Air resistance will play a role in how far the projectile lands, however, if it did have a significant effect, I would think the bigger cannon ball would be impacted more than the smaller bullet (assuming that there shapes are similar).

I don't recall that air resistance has a significant effect in projectile motion, but I'm not completely sure.

Berkeman has it right. Air resistance has a very significant effect on projectile motion. The rearward acceleration of a bullet due to air resistance is typically much larger than its downward acceleration due to gravity.

A larger cannon ball (actually more cylindrical than ball-shaped) has more surface area (scales as roughly as diameter squared). But it also has more mass (scales roughly as diameter cubed). More mass per unit area means less effect from aerodynamic drag.

 

[jim mcnamara]

Answer to OP: the mass of the projectile is very important in exterior ballistics.

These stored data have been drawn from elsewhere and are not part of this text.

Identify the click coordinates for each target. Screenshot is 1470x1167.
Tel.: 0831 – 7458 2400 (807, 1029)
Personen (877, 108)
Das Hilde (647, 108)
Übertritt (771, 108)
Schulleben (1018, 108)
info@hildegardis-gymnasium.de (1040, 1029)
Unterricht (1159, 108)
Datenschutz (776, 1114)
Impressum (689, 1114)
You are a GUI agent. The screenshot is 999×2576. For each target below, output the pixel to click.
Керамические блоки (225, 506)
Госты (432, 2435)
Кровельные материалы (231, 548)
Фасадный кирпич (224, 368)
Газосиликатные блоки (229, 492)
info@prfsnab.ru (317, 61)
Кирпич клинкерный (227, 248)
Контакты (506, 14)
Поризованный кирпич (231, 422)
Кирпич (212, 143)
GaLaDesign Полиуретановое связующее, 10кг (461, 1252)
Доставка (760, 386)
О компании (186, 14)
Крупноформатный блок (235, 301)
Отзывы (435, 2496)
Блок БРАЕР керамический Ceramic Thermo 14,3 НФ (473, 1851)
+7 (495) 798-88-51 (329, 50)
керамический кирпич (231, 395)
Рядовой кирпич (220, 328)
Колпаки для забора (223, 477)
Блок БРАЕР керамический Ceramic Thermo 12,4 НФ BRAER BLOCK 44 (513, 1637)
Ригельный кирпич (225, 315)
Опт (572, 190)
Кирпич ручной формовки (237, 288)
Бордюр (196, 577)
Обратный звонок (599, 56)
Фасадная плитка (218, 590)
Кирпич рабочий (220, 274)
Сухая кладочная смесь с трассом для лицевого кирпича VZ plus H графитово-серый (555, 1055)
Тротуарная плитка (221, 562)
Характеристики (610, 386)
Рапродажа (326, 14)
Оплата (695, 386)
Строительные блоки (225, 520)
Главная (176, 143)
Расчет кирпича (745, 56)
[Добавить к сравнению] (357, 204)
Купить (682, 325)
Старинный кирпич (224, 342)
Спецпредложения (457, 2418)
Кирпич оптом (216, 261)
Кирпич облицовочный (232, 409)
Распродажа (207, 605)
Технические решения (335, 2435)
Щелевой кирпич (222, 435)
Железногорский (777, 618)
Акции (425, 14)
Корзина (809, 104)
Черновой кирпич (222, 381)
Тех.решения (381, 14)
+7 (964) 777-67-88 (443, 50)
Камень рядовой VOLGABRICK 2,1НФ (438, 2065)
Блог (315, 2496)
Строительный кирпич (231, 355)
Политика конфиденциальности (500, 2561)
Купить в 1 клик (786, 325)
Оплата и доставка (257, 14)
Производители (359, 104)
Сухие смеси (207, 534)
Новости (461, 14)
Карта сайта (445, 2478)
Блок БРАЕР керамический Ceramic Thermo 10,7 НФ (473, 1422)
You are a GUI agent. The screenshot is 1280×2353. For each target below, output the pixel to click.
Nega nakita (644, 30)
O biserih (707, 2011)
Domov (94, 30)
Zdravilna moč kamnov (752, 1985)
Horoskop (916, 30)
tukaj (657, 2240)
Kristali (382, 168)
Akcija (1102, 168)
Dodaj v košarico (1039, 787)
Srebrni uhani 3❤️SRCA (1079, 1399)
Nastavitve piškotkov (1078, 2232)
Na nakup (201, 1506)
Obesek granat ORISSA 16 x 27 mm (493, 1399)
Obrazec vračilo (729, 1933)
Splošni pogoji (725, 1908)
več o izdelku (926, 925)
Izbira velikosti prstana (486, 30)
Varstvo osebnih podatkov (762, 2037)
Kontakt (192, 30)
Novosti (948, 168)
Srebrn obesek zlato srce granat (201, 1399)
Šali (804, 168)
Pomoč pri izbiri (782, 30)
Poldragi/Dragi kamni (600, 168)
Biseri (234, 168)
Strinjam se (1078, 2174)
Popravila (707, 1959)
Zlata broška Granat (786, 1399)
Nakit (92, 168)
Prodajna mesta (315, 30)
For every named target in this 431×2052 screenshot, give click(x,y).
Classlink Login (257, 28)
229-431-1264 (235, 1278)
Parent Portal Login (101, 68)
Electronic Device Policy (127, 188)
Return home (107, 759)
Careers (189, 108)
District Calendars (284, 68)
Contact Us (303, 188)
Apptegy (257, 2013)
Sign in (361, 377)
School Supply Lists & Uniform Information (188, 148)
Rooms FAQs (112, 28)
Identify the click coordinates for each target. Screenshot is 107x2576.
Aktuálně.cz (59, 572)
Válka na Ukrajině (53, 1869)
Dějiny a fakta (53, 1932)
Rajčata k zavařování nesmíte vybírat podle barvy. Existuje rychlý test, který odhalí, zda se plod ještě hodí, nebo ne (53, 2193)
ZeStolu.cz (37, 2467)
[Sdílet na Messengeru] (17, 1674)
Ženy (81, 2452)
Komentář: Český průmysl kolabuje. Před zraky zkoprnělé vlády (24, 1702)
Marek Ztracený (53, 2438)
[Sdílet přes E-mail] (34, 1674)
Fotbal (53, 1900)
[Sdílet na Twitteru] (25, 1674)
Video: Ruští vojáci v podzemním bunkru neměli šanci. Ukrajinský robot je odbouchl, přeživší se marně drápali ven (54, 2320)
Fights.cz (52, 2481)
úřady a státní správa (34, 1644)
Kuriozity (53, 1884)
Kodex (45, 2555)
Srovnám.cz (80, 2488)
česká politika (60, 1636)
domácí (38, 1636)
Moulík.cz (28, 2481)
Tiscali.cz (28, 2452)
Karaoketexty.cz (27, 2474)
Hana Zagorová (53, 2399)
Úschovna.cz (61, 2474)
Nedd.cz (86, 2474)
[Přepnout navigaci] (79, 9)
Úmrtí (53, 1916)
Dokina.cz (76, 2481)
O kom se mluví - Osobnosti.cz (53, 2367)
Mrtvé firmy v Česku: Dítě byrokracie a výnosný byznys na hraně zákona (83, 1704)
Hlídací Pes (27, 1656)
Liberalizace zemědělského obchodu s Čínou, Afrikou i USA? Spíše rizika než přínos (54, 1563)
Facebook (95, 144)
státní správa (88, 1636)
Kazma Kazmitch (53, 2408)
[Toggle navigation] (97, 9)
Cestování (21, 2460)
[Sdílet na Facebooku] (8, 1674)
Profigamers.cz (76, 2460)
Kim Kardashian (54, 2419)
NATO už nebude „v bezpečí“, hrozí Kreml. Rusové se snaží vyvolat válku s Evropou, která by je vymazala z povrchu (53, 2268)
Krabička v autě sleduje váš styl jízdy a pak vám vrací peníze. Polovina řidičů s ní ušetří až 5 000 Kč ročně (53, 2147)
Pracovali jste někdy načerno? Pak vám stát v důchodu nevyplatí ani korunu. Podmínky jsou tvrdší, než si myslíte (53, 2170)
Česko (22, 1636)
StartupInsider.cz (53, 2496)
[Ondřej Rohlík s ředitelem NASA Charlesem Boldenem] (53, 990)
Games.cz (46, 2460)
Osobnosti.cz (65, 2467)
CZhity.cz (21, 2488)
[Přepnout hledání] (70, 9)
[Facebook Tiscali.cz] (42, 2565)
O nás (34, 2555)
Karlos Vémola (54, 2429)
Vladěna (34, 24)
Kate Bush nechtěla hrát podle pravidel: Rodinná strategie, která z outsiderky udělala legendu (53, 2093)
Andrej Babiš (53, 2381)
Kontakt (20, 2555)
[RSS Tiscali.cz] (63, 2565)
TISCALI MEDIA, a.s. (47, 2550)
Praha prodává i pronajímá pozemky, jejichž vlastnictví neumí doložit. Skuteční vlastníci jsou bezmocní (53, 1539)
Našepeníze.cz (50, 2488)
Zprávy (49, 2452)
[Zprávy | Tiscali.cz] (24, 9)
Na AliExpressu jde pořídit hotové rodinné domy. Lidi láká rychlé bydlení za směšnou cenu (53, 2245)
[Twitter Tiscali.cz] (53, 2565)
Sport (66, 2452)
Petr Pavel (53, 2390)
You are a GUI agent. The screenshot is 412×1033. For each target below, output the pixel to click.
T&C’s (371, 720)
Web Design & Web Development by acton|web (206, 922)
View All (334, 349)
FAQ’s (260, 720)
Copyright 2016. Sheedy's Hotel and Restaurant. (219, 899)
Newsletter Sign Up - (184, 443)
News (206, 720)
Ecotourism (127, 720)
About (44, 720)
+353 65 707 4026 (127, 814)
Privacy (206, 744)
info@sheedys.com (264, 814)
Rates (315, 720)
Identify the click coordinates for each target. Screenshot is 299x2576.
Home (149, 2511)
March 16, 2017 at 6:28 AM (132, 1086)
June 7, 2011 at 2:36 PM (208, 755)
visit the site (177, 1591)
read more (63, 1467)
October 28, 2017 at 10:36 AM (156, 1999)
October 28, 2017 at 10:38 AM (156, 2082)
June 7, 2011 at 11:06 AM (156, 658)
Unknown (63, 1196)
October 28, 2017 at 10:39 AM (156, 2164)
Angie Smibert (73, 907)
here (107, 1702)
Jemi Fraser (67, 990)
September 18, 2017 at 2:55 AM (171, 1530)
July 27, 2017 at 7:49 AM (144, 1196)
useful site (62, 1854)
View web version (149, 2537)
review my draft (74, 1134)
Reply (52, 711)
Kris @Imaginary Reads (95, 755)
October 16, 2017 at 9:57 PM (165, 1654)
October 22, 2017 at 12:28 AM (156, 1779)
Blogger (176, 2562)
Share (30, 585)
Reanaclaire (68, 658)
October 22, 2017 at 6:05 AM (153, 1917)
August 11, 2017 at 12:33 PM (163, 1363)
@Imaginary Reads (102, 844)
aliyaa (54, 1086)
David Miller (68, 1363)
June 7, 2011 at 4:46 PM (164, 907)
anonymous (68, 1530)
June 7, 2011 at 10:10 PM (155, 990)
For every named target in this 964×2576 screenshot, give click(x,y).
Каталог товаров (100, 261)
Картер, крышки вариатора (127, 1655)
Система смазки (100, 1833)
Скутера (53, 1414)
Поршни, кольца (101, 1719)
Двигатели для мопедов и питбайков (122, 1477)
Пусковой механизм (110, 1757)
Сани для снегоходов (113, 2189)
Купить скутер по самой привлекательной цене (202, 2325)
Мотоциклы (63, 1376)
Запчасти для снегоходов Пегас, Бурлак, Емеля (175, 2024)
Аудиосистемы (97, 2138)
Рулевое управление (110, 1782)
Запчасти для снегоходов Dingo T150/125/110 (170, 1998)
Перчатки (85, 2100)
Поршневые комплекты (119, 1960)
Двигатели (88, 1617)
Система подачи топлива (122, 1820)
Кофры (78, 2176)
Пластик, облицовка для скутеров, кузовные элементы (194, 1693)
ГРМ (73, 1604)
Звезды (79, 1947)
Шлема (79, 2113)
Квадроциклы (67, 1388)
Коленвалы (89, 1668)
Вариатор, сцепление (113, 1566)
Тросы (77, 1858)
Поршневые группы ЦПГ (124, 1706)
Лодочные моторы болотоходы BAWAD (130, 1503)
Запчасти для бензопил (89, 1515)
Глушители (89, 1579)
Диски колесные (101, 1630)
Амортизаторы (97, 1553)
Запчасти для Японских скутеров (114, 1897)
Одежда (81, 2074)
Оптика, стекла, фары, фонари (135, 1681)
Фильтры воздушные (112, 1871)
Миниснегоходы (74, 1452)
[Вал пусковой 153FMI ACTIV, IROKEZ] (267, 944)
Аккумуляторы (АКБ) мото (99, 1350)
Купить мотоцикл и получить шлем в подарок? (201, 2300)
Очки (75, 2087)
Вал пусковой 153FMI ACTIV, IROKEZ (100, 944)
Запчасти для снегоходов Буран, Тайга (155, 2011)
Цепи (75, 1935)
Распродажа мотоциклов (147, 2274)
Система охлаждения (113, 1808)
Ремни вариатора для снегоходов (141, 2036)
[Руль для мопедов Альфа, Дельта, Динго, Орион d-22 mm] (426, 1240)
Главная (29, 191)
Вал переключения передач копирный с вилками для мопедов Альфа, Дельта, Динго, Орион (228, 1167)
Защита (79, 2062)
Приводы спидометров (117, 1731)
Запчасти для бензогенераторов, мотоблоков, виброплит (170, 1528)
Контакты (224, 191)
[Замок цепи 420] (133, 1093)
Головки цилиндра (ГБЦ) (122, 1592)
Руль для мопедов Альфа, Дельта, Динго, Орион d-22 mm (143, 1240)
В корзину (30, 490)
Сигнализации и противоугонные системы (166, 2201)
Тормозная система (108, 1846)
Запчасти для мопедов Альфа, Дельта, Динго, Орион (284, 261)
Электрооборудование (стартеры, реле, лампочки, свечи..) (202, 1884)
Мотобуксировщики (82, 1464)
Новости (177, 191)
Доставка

https://en.wikipedia.org/wiki/Ballistic_coefficient - this is exterior ballistics.

The ballistic coefficient of given projectile measures how well the projectile resists drag. The drag on projectiles is so important that there are defined standard atmospheres for testing flat trajectories, less than 20 degrees from horizontal, assumed to keep air pressure constant:
“Army Standard Metro Conditions" is 29.53 inches of mercury at a temperature of 59 degrees F. with a relative humidty of 78 percent.
The ICAO Standard atmosphere is a temperature of 59 degrees F. at 29.92 inches of mercury, with 0% RH.
When you run ballistics programs the POC software usually assumes one of these for base tables.

Mass is a major factor. Air density is also a major player since drag from air molecules is what slows projectiles diffently depending on ballistic coefficient.
Obvoiusly gravity is constant for every project, so we want to see why some go further than others.

There are several methods to calculate this.(See link).

The reason for high angle trajectory testing and modeling: For artillery rounds, the US Army used flat trajectory methods historically and then used methods where the projectile goes through differing air densities as the projectile goes up and down through the atmosphere. Some large guns fire projectiles out near the upper bound of the atmosphere( defined as 100000 ft) when fired at high angles. So accounting for change in air density is really important.

 

[thetexan]

Ok...muzzle angle for both is 45 degrees. Muzzle velocity 2960 fps for both. The 16 inch shell weighs 2900 lbs, the rifle bullet 180 grains. Why will the big she'll go much farther?

 

[Mark44]

Ok...muzzle angle for both is 45 degrees. Muzzle velocity 2960 fps for both. The 16 inch shell weighs 2900 lbs, the rifle bullet 180 grains. Why will the big she'll go much farther?

Your question is answered in posts #4, 6, and 7. Please read those replies.

 

[berkeman]

Why will the big she'll go much farther?

"She'll be coming 'round the mountain..."

https://en.wikipedia.org/wiki/She'll_Be_Coming_'Round_the_Mountain

 

[Dr. Courtney]

There are right and wrong answers above.

The right answer has to do with the ratio of drag force to projectile mass.

A bullet with a ballistic coefficient of 0.400 will lose half its energy (30% of velocity) in about 400 yards at sea level. Rifle bullet ballistic coefficients vary from 0.300 to 0.800.

 

[jim mcnamara]

Rifle BC's are typically less than 1.0. 16" Naval guns have a BC of ~14.9. BC measures how much resistance to drag. More resistance to drag == greater distance travelled. That is why.